_ASSIGNMENT_
List, from the lines below, each one with "beside" in it.

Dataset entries
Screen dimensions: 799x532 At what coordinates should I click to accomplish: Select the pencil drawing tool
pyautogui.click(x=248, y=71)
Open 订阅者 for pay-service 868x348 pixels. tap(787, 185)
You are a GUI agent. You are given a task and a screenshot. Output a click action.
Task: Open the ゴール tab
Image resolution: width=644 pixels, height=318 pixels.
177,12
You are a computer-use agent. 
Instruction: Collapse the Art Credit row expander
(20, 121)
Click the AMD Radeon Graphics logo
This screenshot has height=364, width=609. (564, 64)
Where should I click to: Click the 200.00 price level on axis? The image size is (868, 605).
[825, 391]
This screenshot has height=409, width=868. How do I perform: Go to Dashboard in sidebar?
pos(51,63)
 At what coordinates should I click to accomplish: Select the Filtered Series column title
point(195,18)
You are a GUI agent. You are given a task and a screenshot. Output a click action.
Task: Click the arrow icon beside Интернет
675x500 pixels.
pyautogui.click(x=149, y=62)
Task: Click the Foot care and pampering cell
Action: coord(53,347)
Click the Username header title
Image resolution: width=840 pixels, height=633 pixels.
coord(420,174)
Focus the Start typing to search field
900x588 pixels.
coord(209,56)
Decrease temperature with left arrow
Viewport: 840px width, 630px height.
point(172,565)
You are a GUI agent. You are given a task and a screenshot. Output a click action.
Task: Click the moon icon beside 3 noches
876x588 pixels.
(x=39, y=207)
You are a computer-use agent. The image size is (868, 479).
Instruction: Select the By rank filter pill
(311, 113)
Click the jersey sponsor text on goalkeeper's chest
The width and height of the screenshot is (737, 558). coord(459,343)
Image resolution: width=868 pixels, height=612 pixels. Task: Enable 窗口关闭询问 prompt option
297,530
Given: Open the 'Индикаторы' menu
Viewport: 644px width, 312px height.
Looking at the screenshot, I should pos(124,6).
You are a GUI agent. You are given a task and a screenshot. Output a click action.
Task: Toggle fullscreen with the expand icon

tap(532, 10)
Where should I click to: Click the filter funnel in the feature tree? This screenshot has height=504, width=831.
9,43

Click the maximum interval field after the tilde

_ANSWER TO THE PROBLEM_
Task: Click the arrow icon beside Интернет
Task: Click the moon icon beside 3 noches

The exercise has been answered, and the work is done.